:: YOUR INSTRUCTIONS ::
Leave the pictures out and print, word for word, the lines below from the one with "Open 详情 for ddnsgo1" through the final line.

Dataset items:
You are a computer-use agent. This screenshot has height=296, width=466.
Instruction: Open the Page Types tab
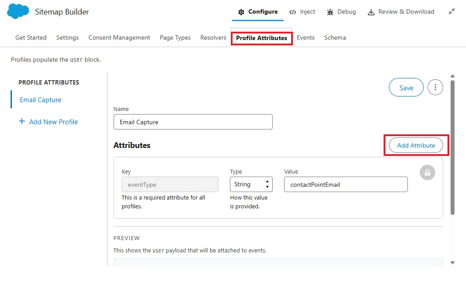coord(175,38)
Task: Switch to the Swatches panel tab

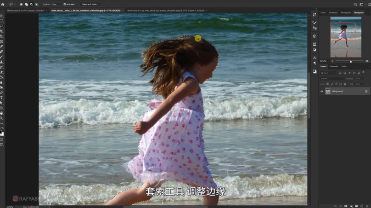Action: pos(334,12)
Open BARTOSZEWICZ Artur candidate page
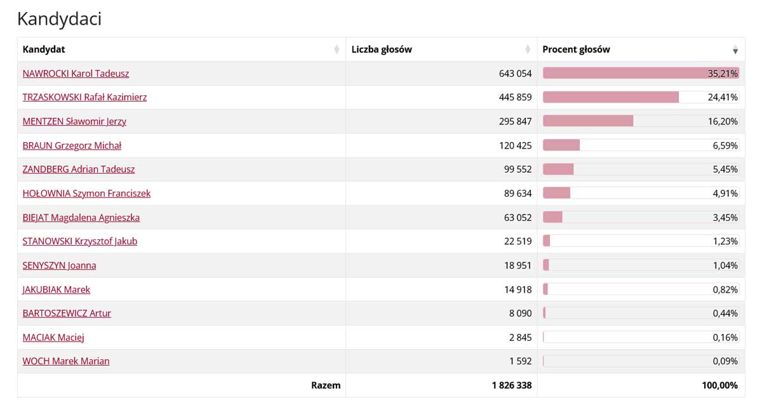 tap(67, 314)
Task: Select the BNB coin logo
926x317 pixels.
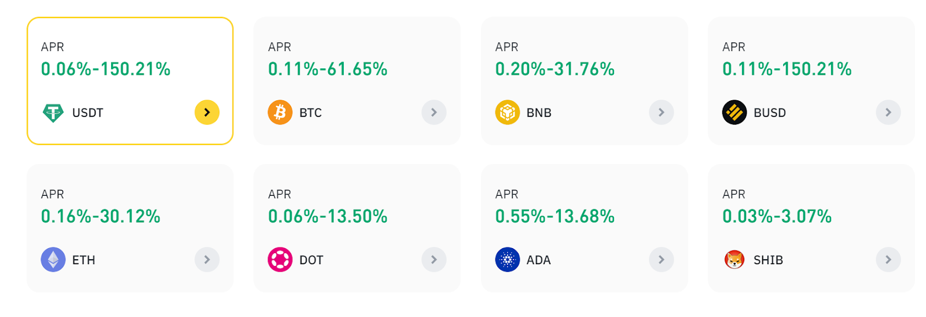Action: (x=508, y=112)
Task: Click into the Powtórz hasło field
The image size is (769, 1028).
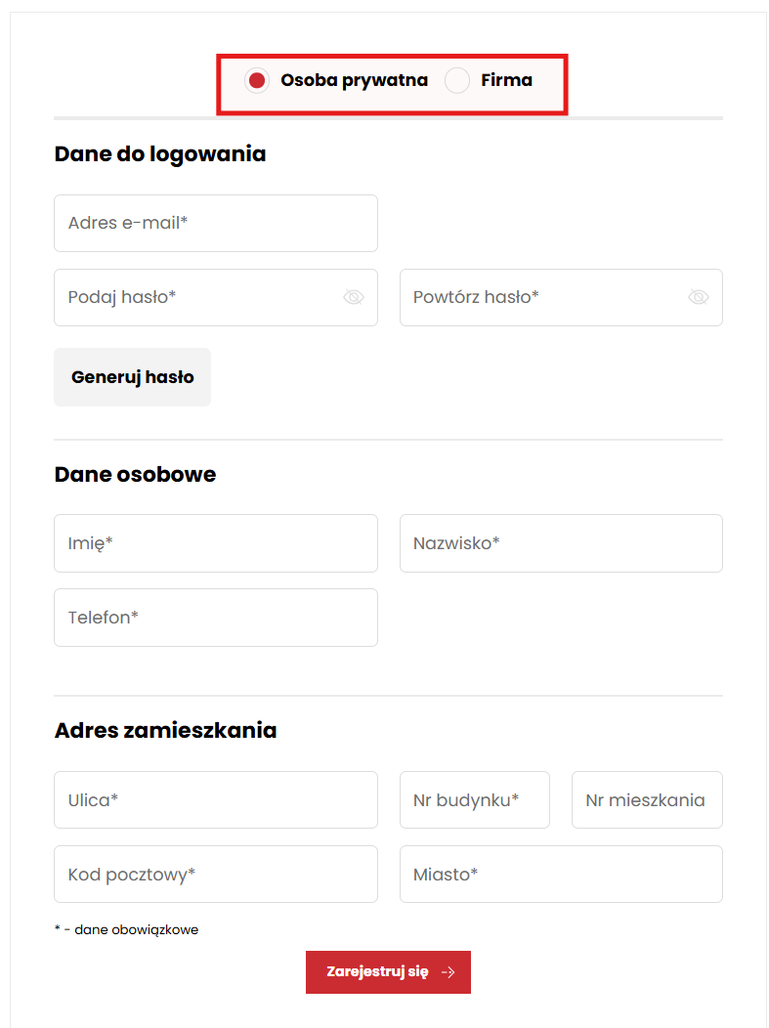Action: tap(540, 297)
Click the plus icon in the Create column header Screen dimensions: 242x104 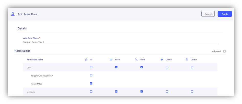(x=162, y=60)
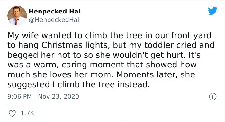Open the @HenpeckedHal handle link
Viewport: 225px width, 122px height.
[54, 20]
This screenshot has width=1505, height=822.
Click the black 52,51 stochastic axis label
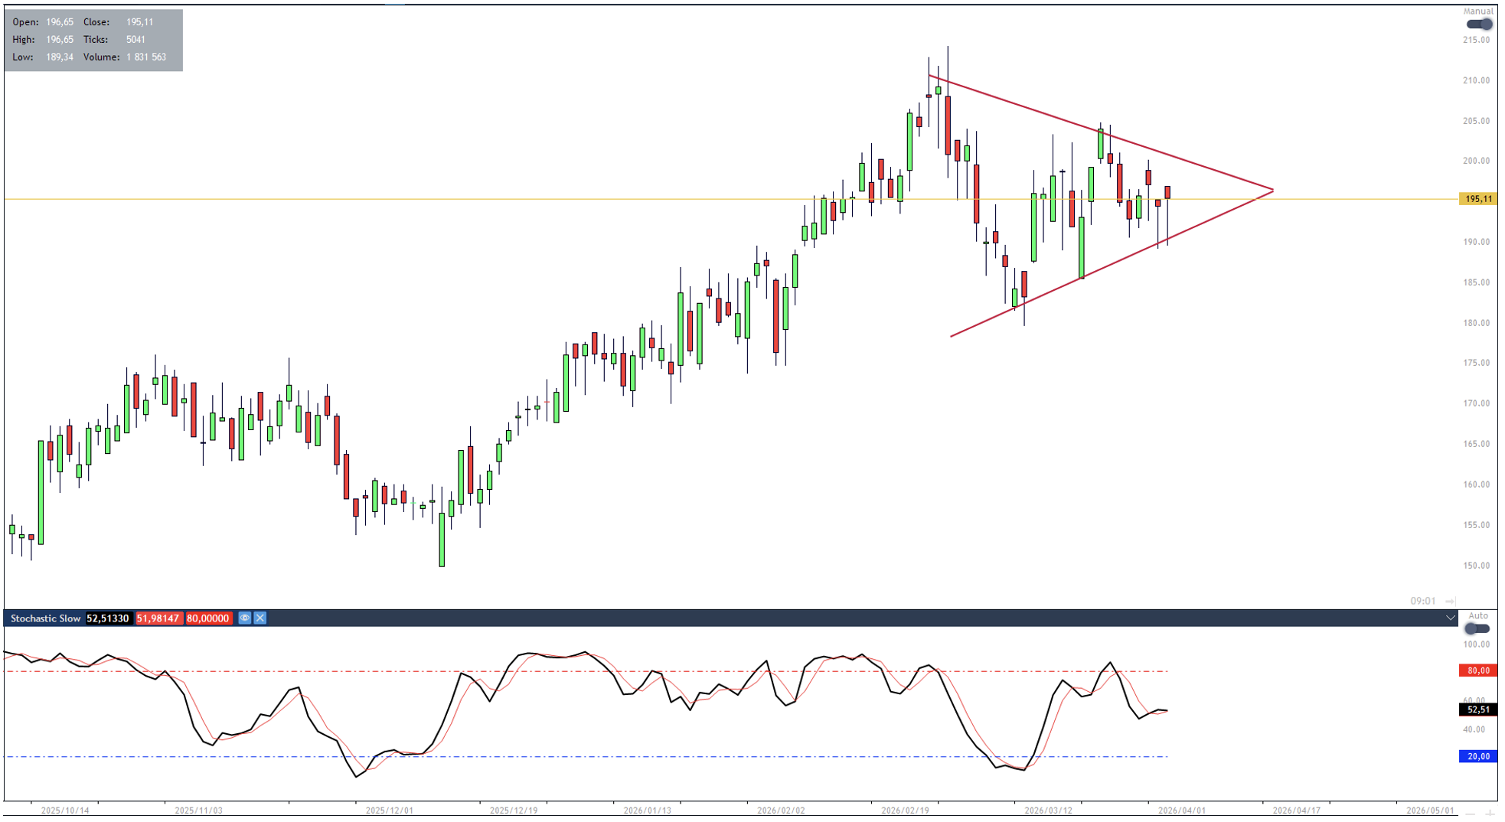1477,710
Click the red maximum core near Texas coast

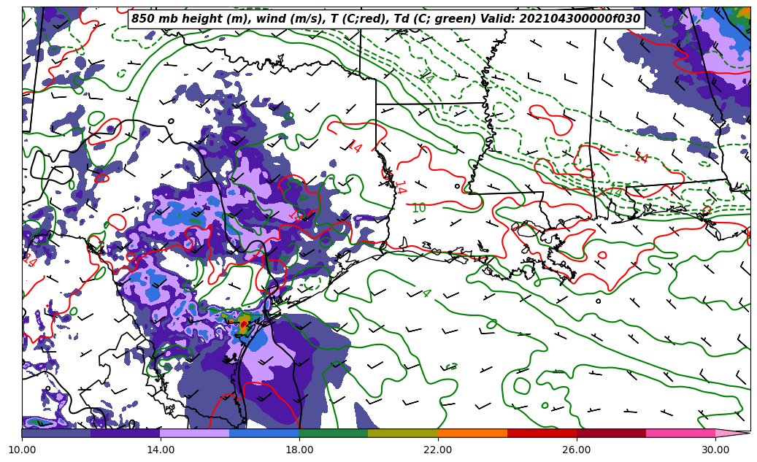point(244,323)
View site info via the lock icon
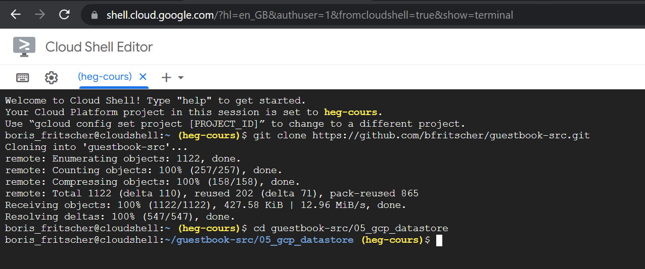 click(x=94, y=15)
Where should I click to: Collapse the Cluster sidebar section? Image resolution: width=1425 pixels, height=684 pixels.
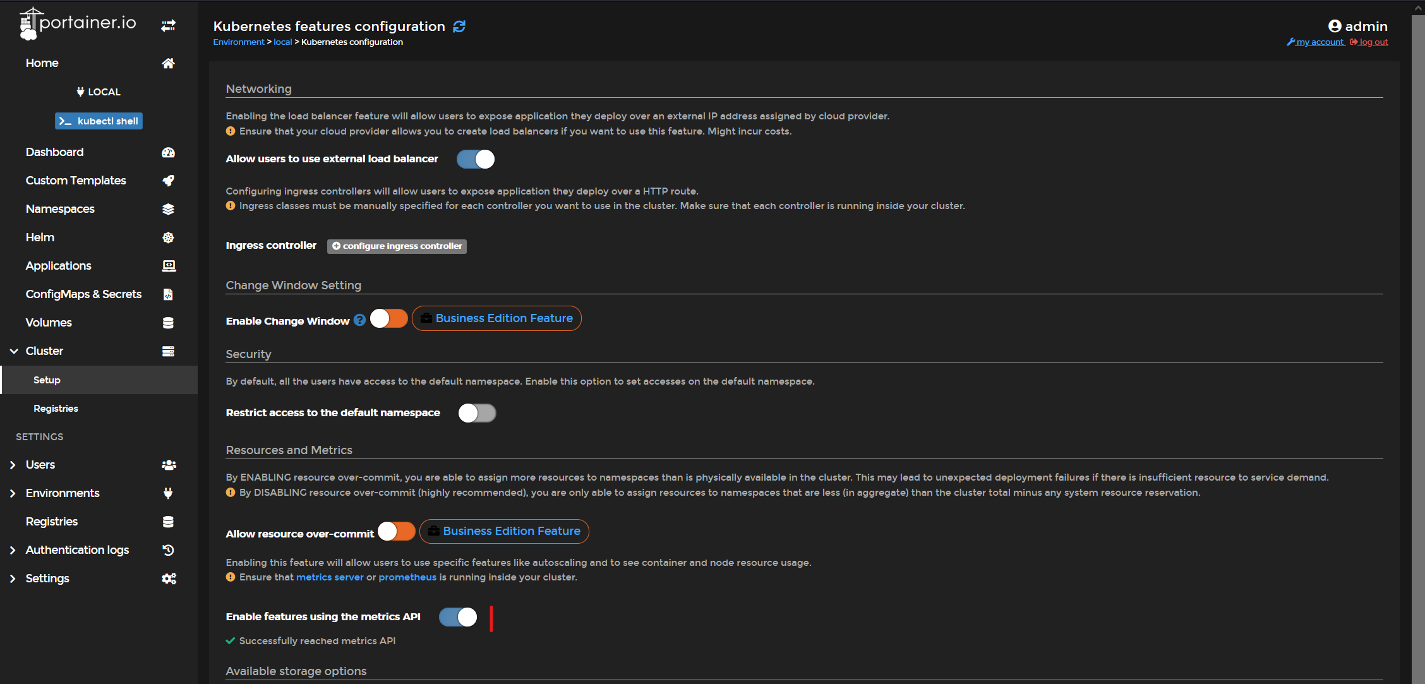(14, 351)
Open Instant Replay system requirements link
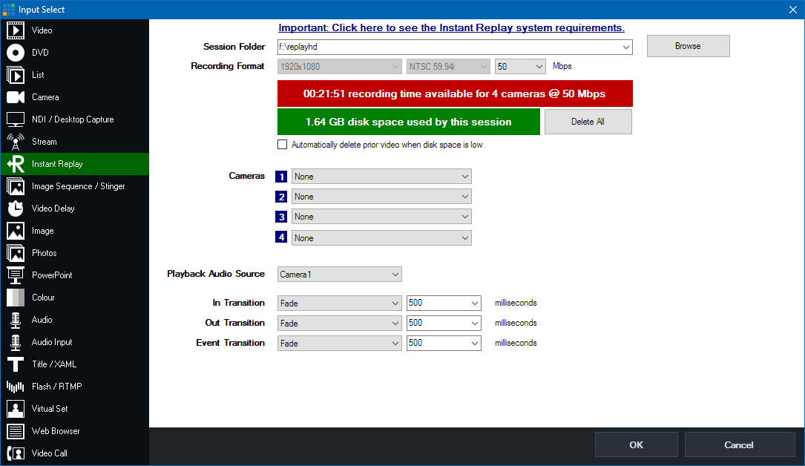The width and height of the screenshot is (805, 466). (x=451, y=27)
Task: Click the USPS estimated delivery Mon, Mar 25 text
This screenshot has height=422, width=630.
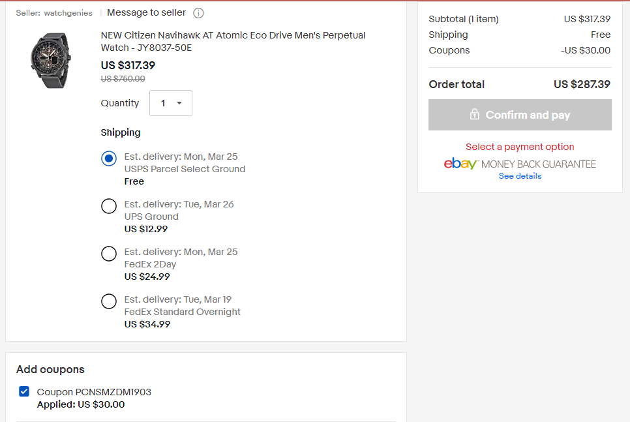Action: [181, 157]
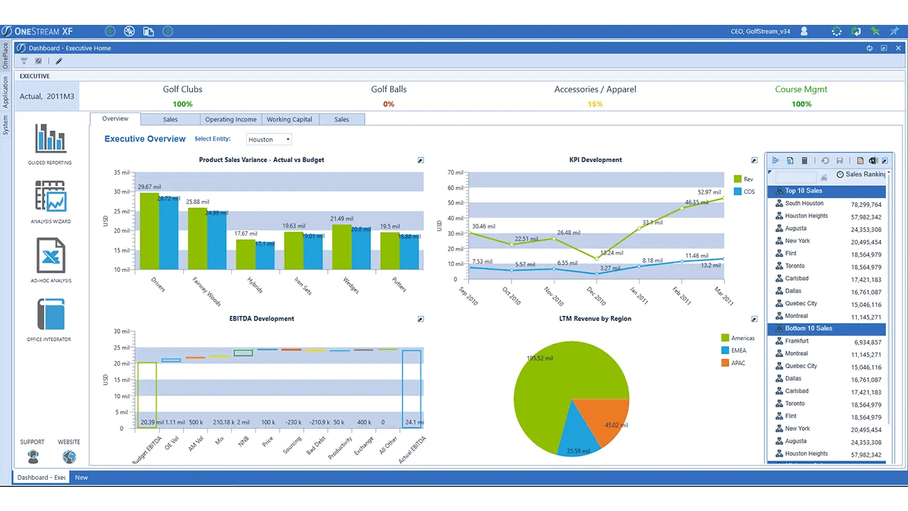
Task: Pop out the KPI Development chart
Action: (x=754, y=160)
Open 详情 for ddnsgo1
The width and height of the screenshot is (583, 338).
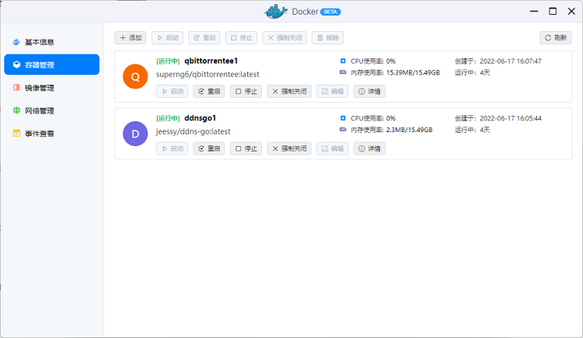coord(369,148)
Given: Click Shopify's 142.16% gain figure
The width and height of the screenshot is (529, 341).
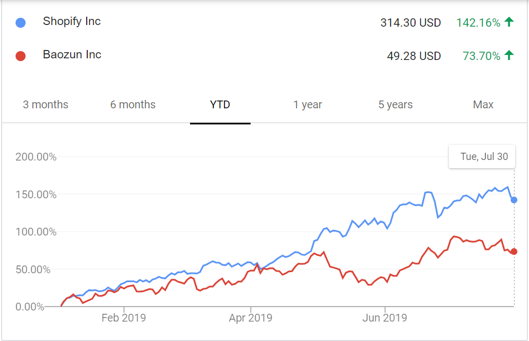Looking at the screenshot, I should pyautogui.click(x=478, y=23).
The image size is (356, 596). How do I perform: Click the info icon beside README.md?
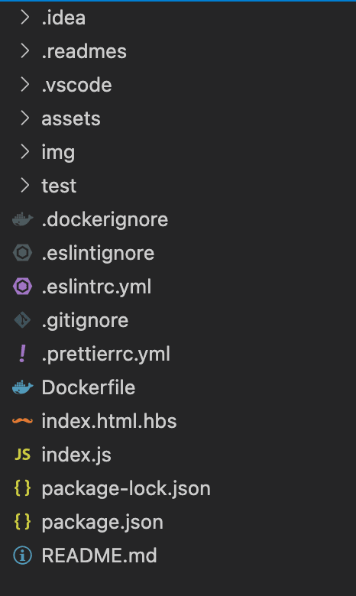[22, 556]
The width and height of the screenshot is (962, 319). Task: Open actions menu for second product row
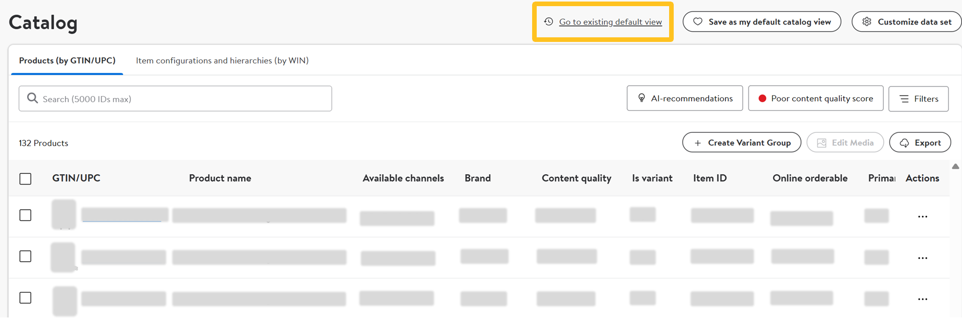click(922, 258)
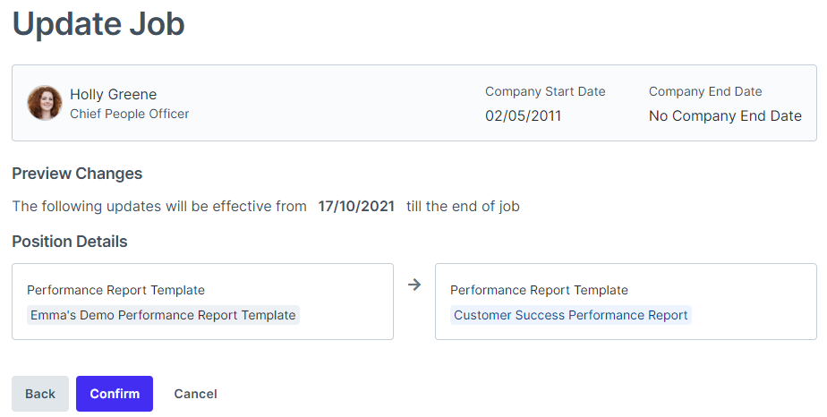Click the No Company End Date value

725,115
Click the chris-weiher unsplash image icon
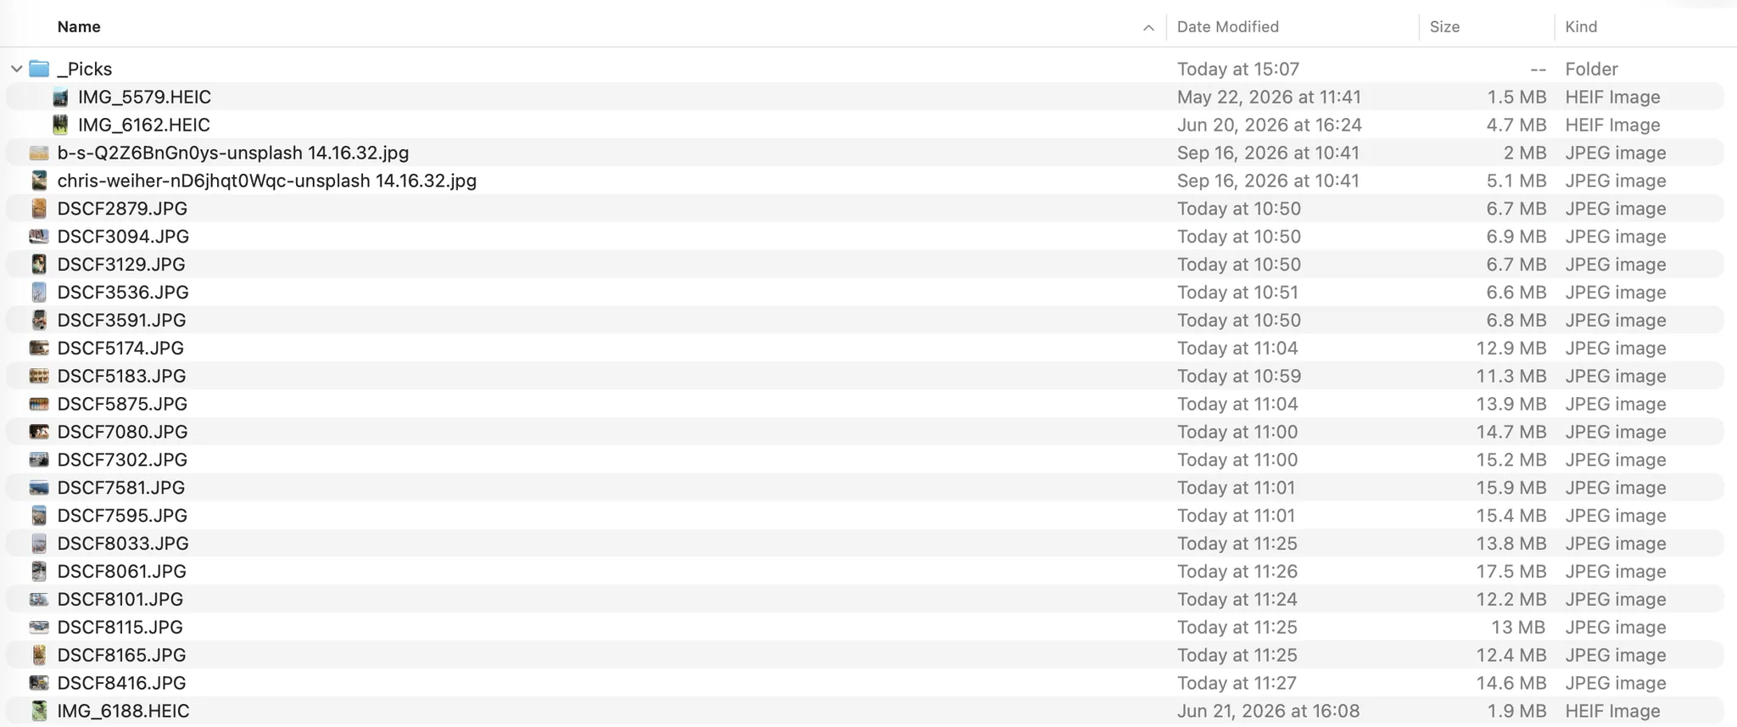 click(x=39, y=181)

:: SOLUTION ::
Open 详情 for ddnsgo1
The width and height of the screenshot is (583, 338).
coord(369,148)
Given: Click Shopify's 142.16% gain figure
The width and height of the screenshot is (529, 341).
Looking at the screenshot, I should pyautogui.click(x=478, y=23).
The image size is (356, 596). How do I perform: Click the info icon beside README.md?
[22, 556]
The width and height of the screenshot is (962, 319). Task: Open actions menu for second product row
click(922, 258)
Click the No Company End Date value

725,115
Click the chris-weiher unsplash image icon
 click(x=39, y=181)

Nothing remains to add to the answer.